Salah satunya dari sisi pembangunan yang tergolong sangat masif. Pembangunan yang cepat, tidak jarang mengabaikan kultur dan kearifan lokal setempat.
Sebut saja Sanur yang kini mulai dirambah pusat perbelanjaan modern. Padahal berkaca pada sejarah, pondasi kepariwisataan Sanur adalah "community-based tourism".
Sayangnya, tangan jahil investor hampir merusak pengembangan pariwisata berbasis masyarakat yang selama ini menjadi kekuatan Sanur. Ketua BPC Perhimpunan Hotel dan Restoran Indonesia (PHRI) Denpasar, Ida Bagus Gde Sidharta Putra mengakui, muncul kegundahan atas kondisi yang ada.

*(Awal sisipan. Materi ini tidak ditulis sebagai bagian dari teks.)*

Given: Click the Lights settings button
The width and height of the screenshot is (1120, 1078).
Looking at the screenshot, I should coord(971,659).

*Ketua DPC PHRI Denpasar Ida Bagus Gede Sidharta Putra.
"Di Sanur ini lagi galau gitu. Galaunya kenapa? dulu saya bangga banget, teman-teman dibilang bahwa community-based tourism, ini, itu, kan begitu ya," ungkapnya di sela-sela kegiatan Ngobrol Santai di Sanur, Kamis (19/9/2024).

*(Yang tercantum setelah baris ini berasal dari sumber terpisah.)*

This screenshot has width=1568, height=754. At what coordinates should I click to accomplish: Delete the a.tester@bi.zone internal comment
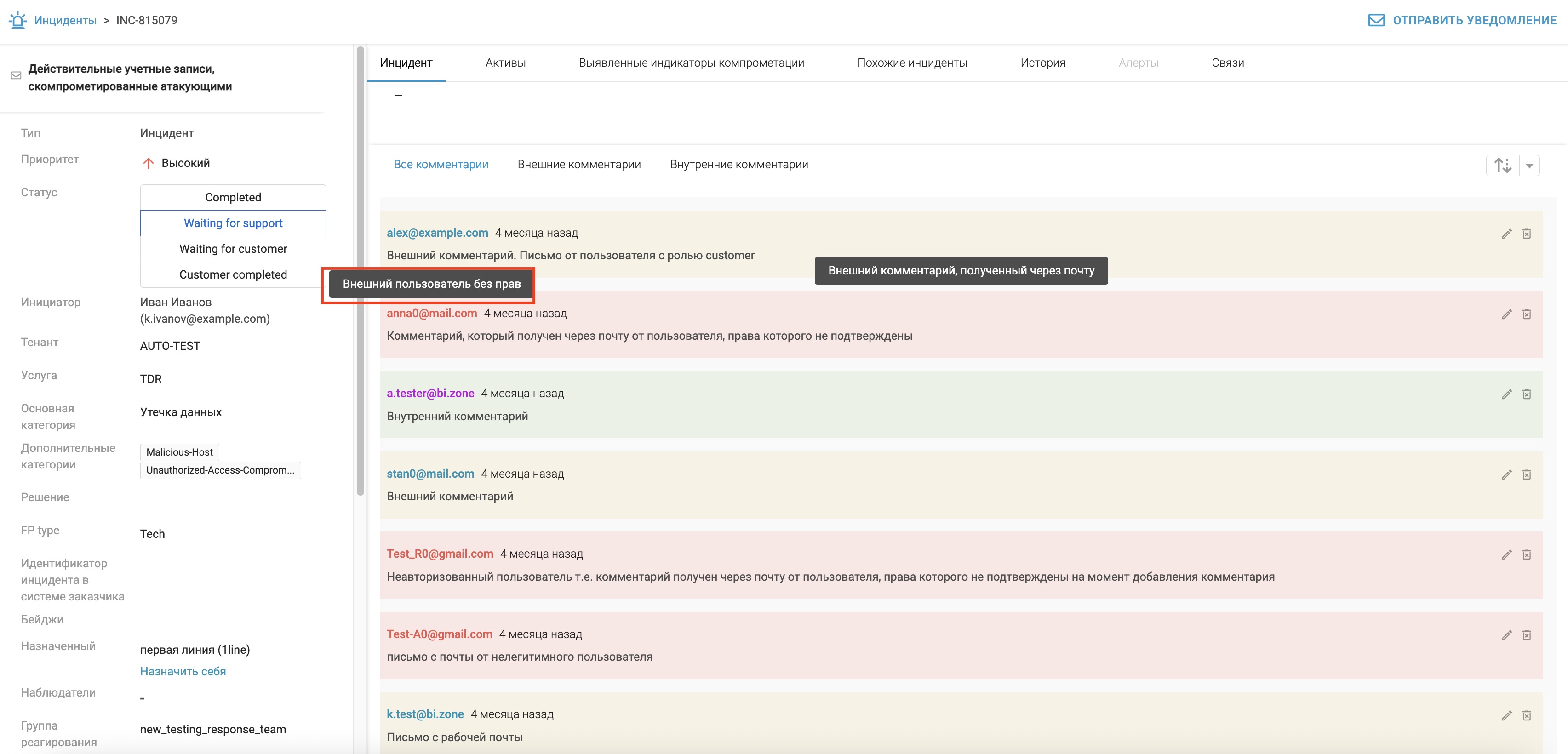pyautogui.click(x=1527, y=394)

"Bikin Sanur Festival, Cultural, eh tiba-tiba banyak yang bilang, Gus kamu kok impoten sekali sekarang, dalam arti kok nggak bisa mengatur wilayah Sanur. Bisa kita lihat jadi apa wilayah Sanur ini sekarang," lanjutnya.
Pria yang akrab disapa Gusde Sidharta itu tidak memungkiri, beberapa hal telah mengubah wajah Sanur. Beberapa di antaranya yakni pergeseran minat pasar dan andil dari OSS (Online Single Submission).
OSS atau perizinan berusaha terintegrasi secara elektronik disebut membuat daerah tidak berdaya mengontrol pembangunan. Terlebih aturan OSS menghilangkan kewajiban penyertaan dokumen penyanding dan persetujuan desa.
"Sehingga salah satu yang galau ya itu. Kita akan kehilangan identitas Sanur yang kita banggakan dengan slowbacknya, arsitektur yang beda dengan destinasi lain," sebutnya.
"Kita lihat kita nggak baik-baik saja di Bali ini sekarang. Belum kita bicara sampah, transportasi, semua-semua. Perlu sebuah pengambilan perbaikan bersama-sama secara masif harus kita lakukan," imbuhnya.
Menyikapi kondisi yang ada, Gusde berharap adanya upaya untuk kembali merujuk pada masterplan kepariwisataan. Diakui, Pemerintah Kota Denpasar telah memiliki masterplan kepariwisataan.
Masterplan tersebut mengatur soal zonasi pembangunan dan tata letak wilayah. Hal itu untuk pembentukan klaster sesuai karakteristik dan identitas di wilayah masing-masing.
"Jaman Pak Mantra ada Peraturan Walikota soal masterplan. Satu yang diatur adalah zonasi membangun, di mana boleh membangun. Ada tiga zonasi di Sanur ini," bebernya.
Menindaklanjuti itu, Gusde menyebut pihaknya akan merancang blue print pembangunan kepariwisataan Sanur. Cetak biru untuk memetakan kebutuhan Sanur dalam upaya optimalisasi dan pengentasan tantangan di sektor pelesiran.
"Kita lihat dampak pelabuhan ini macet, apakah perlu ada underpass di setiap persimpangan, atau kah pembangunan LRT perlu dipercepat. Selain memetakan, blue print itu akan merangkum daya dukung Sanur, transportasi dan pengolahan sampahnya," pungkas Gusde yang juga menjabat sebagai Ketua Yayasan Pembangunan Sanur.